Pierre Cahuc et Stéphane Carcillo, économistes : « Le projet de limiter le bénéfice des exonérations aux emplois rémunérés en dessous de trois fois le smic n’est ni juste ni efficace »
Dans les débats actuels autour de la réduction du déficit, la diminution des exonérations de cotisations sociales accordées aux employeurs occupe une place centrale, et pour une bonne raison : ce dispositif représentera en 2024 un effort de près de 80 milliards d’euros. C’est plus que le budget consacré à l’éducation nationale.
Bien que la réforme proposée dans le projet de loi de financement de la Sécurité sociale (PLFSS) vise à atteindre un double objectif – réaliser des économies et améliorer la mobilité salariale –, la proposition actuelle est mal calibrée et présente un risque inutile pour l’emploi.
Dans les années 1990 et 2000, les exonérations de cotisations employeur ont atténué la hausse du coût du travail provoquée par les augmentations du smic et le passage à la semaine de 35 heures. Elles étaient fortement concentrées autour du niveau du smic, où le coût du travail avait le plus d’impact direct sur l’emploi, notamment pour les travailleurs peu qualifiés.
En 2012, avec l’introduction du crédit d’impôt pour la compétitivité et l’emploi (CICE) et du pacte de responsabilité, les exonérations ont été étendues, réduisant les cotisations patronales à presque zéro pour les emplois au smic et étendant ses bénéfices aux salaires allant jusqu’à 3,5 fois le smic. En conséquence, le coût de ces exonérations a doublé en une décennie.
Plusieurs limites
Parallèlement, les gouvernements successifs ont introduit des aides financières pour les personnes qui travaillent au voisinage du smic afin que l’emploi paye plus que le non-emploi. Tout d’abord sous la forme de crédit d’impôt (la prime pour l’emploi), ensuite complétée à la fin des années 2008 par le RSA activité, et le tout remplacé en 2015 par la prime d’activité, renforcée en 2019.

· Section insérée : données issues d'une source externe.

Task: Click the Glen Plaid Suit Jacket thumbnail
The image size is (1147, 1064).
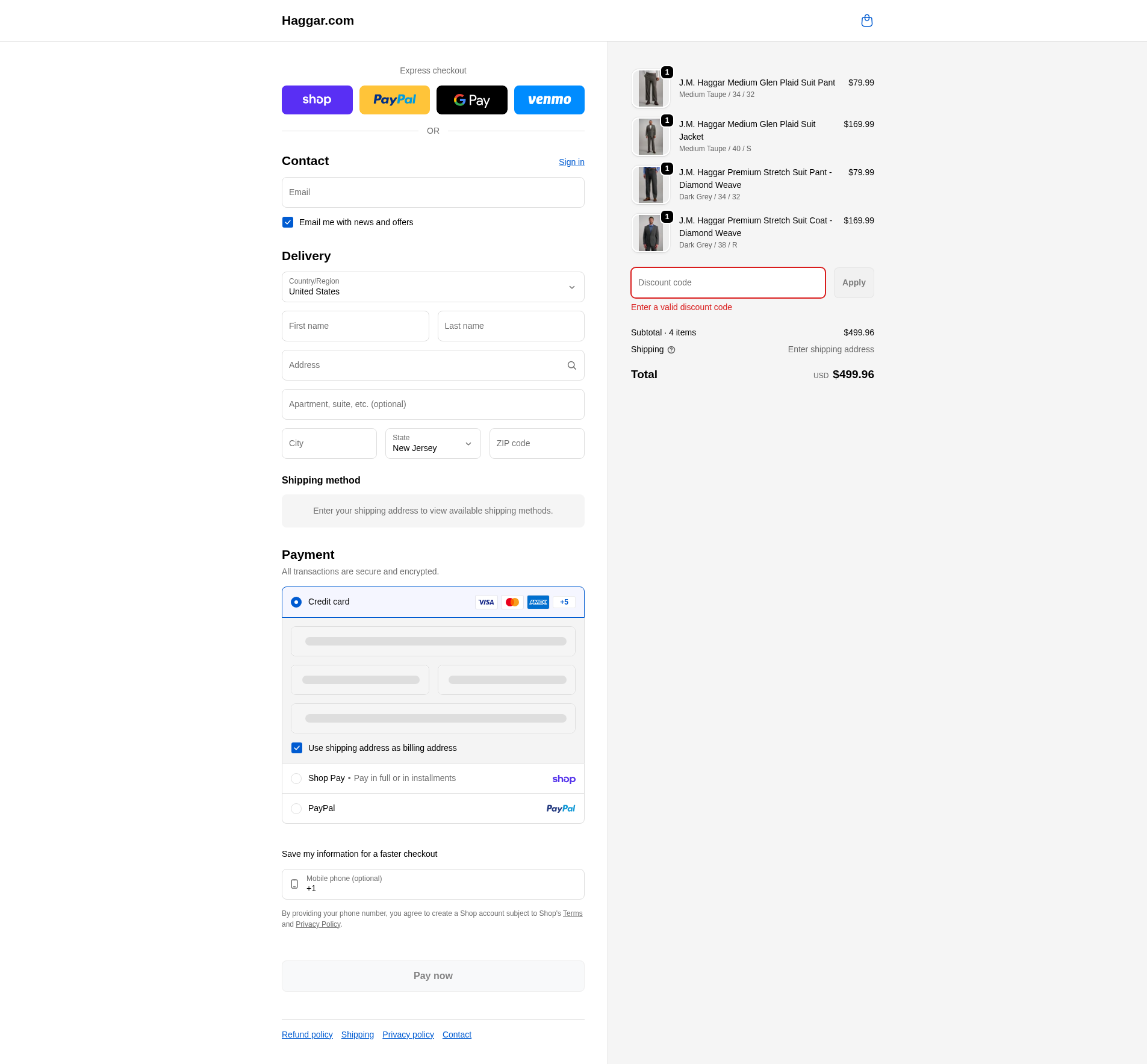Action: coord(650,137)
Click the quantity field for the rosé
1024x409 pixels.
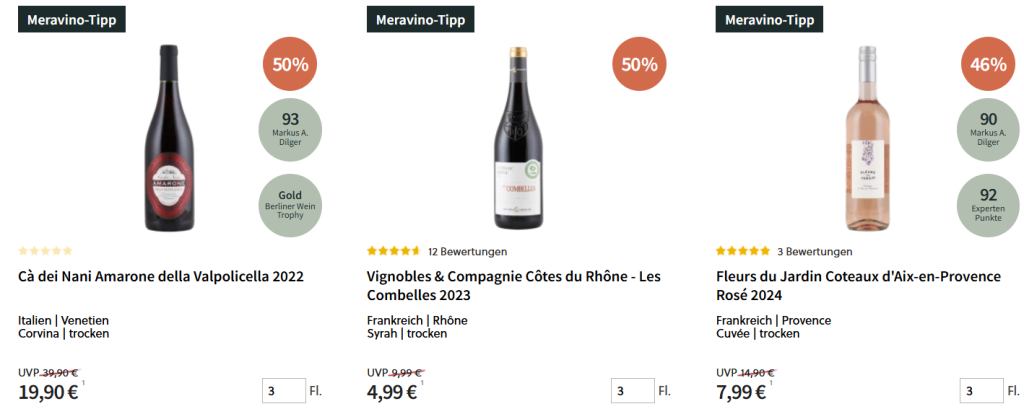[981, 391]
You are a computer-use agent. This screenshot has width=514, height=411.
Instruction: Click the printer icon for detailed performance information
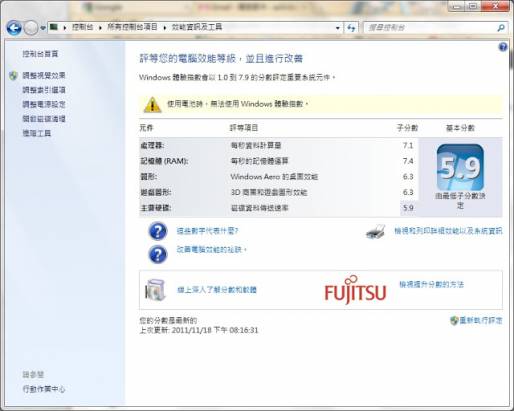[x=376, y=232]
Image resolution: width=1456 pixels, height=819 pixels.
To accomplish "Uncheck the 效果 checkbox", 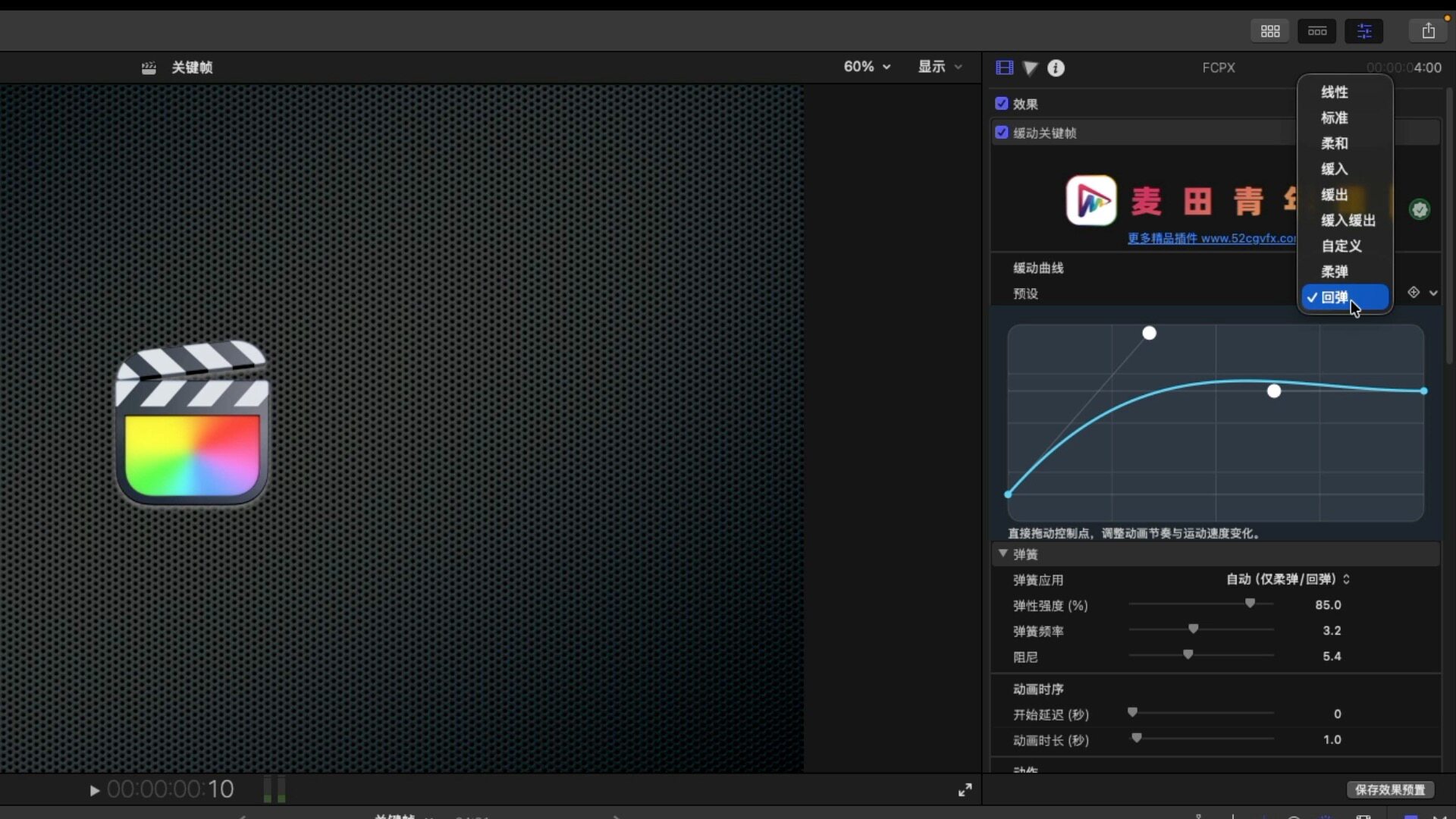I will tap(1002, 104).
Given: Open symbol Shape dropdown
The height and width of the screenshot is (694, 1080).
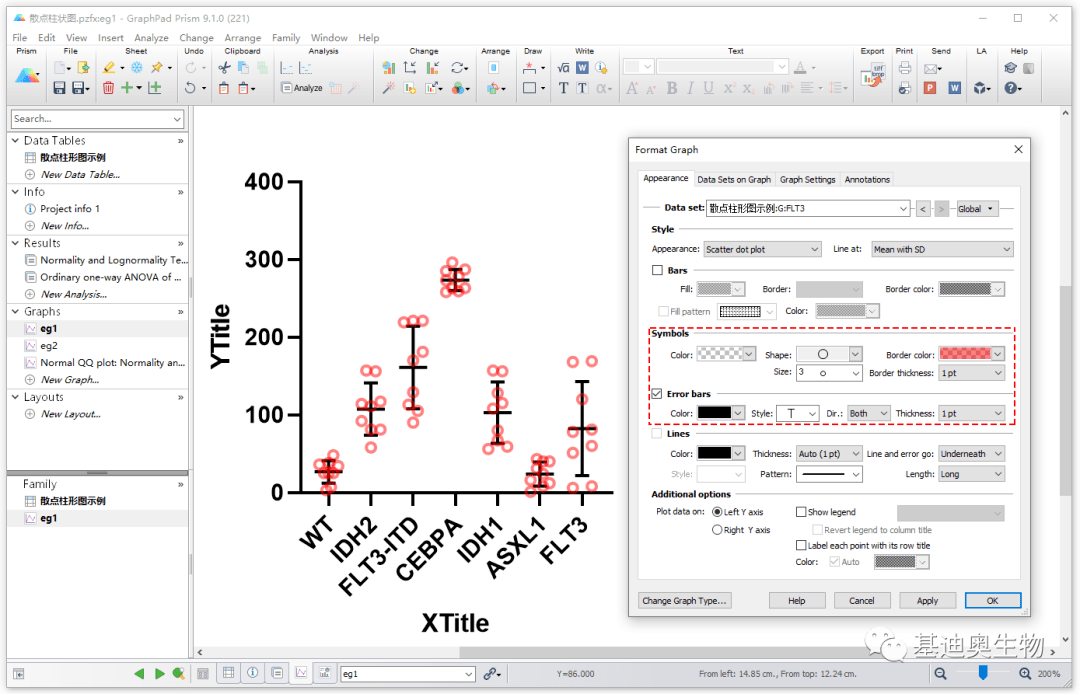Looking at the screenshot, I should point(828,354).
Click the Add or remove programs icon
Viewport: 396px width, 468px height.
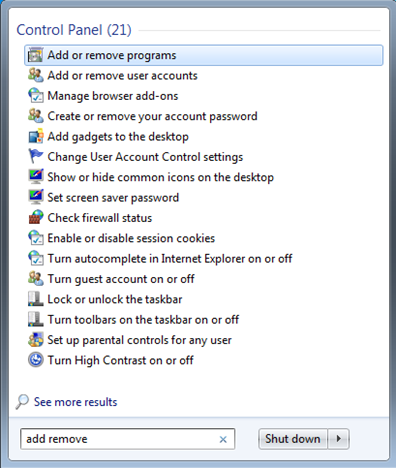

Cette prime, qui dépend du niveau de revenu et de la situation familiale, permet de compenser en partie les pertes d’allocations diverses lorsque le salaire augmente. Elle représente désormais près de 250 euros pour une personne seule sans enfant travaillant à temps plein au smic. Mais au-delà du salaire minimum, elle décroît rapidement et s’annule autour de 1,4 fois le smic. Son coût avoisine désormais les 11 milliards.
Ce système massivement redistributif a permis la création de centaines de milliers d’emplois, contribuant ainsi au reflux du chômage, tout en réduisant la pauvreté laborieuse.
Mais il souffre de plusieurs limites. En plus d’être devenu extrêmement coûteux, les effets sur l’emploi sont probablement négligeables au-delà de deux fois le smic, niveau auquel le coût du travail n’est plus un frein à la création d’emploi. Ce système induit aussi des taux marginaux d’imposition très élevés au-delà du smic, susceptibles de freiner la mobilité salariale. Lorsque le salaire augmente, non seulement le taux de cotisation des employeurs augmente rapidement, mais la prime d’activité diminue en parallèle.